Tout d'abord la différence entre raison (qui va du concept à l'existence, le diable ontologique) et entendement qui travaille l'expérience qui ne synthétise, assemble, que via l'intuition. Cette essence "diabolique" (il faut bien que je mette mon grain de sel) de la Raison est donc la justification du caractère essentiellement "pratique" de la raison, thèse fondamentale de Kant.
On est là dans la querelle Heidegger Cassirer , sur le fait de savoir si la critique est une simple épistémologie ou bien la remise en cause de toute métaphysique possible ... Et bien c'est H. qui a raison et qui a tout pompé sur Kant. Du moins pour Ferry, et en fait de la plupart des interprètes "hard" de Kant.

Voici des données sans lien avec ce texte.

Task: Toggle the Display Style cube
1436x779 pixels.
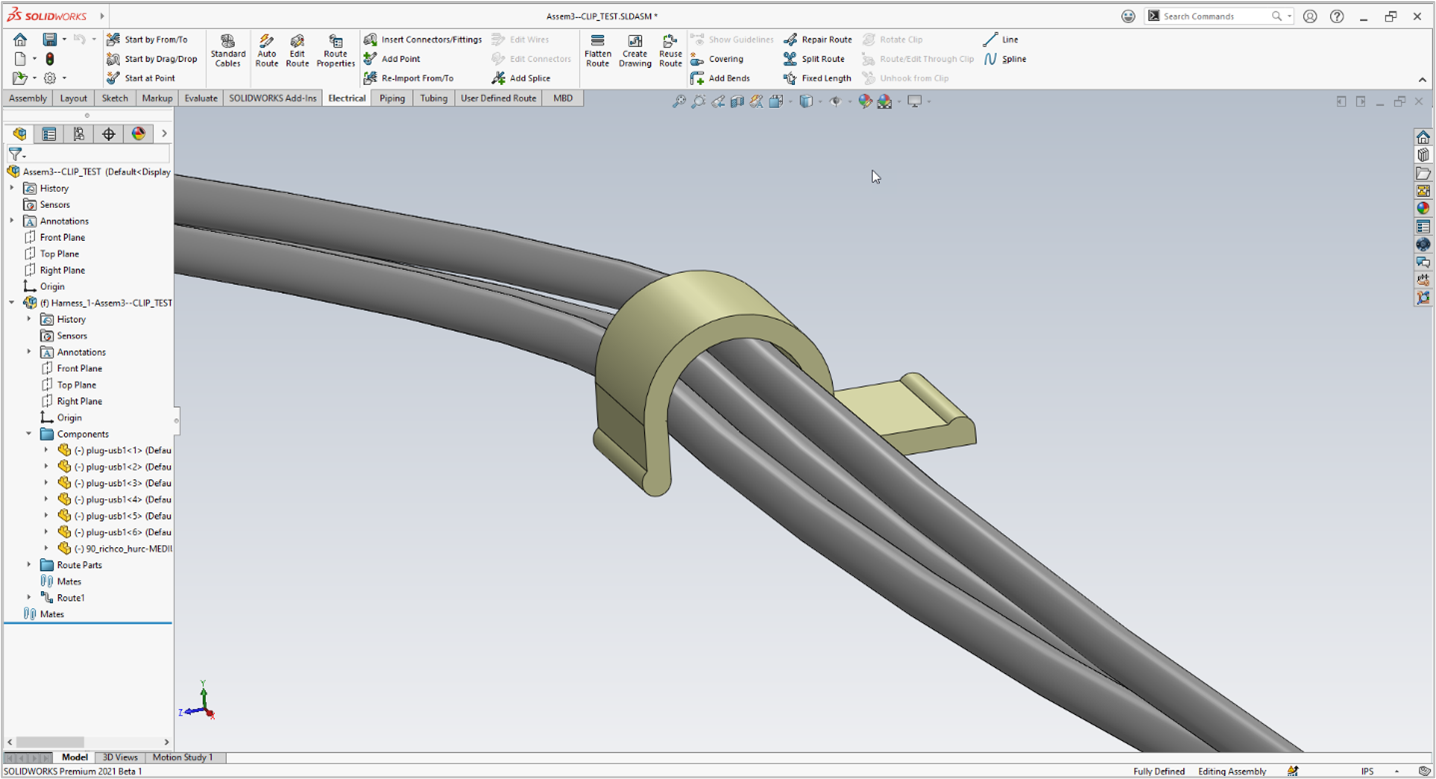Action: (806, 101)
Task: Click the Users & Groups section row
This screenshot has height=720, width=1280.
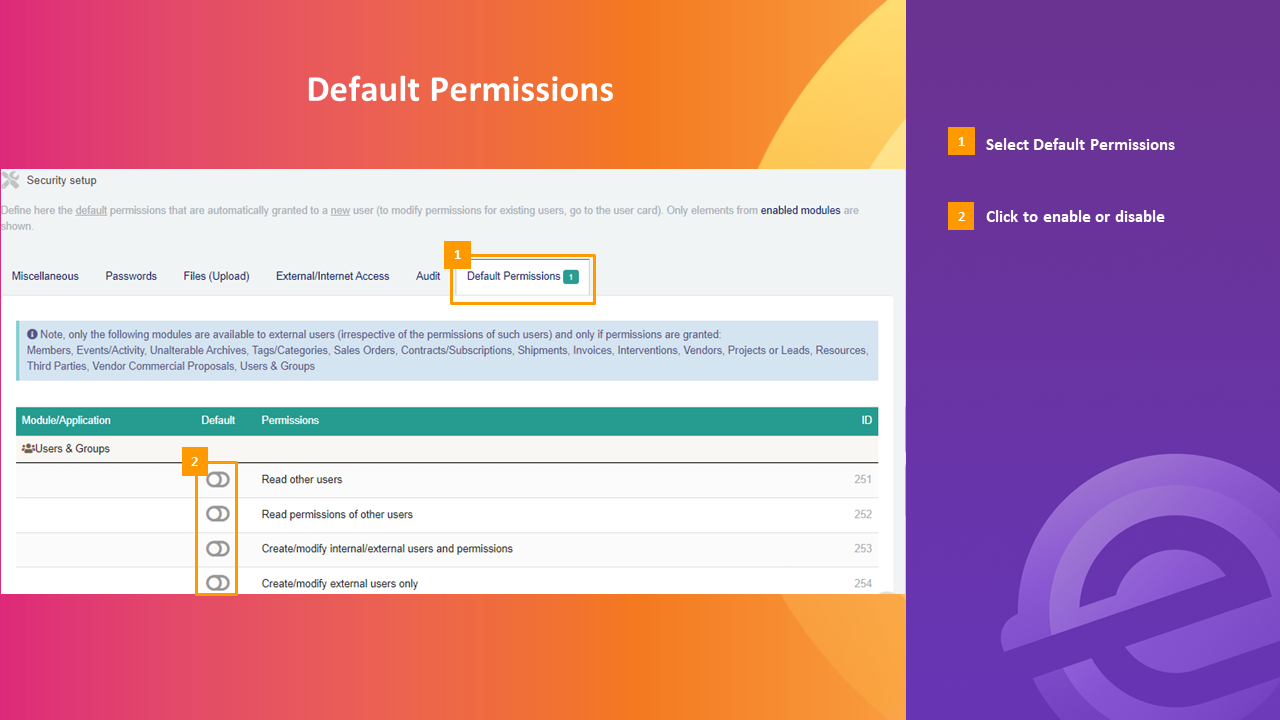Action: coord(70,448)
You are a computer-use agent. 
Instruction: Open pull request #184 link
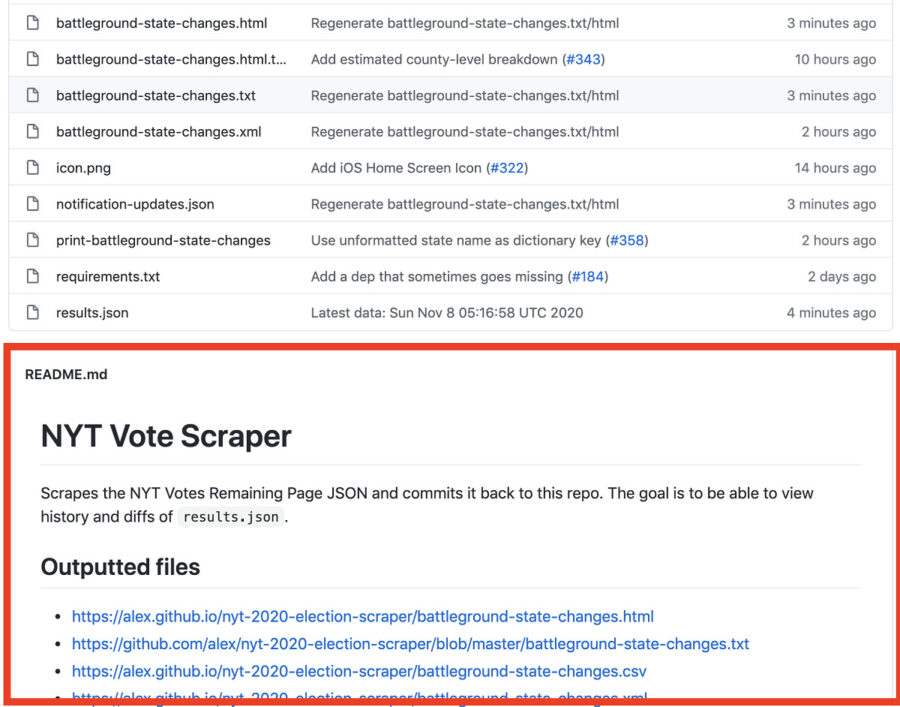click(x=587, y=277)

Nous sommes en 1929 à Davos, et Hitler arrive... En gros, s'oppose une conception de la critique qui serait "épistémologique" intéressé par la défense de la science et de la raison, et une conception "phénoménologique" ou "ontologique" en rapport avec la fondation de toute la métaphysique. S'entremêlent ici les nœuds des esprits, des pensées et des histoires...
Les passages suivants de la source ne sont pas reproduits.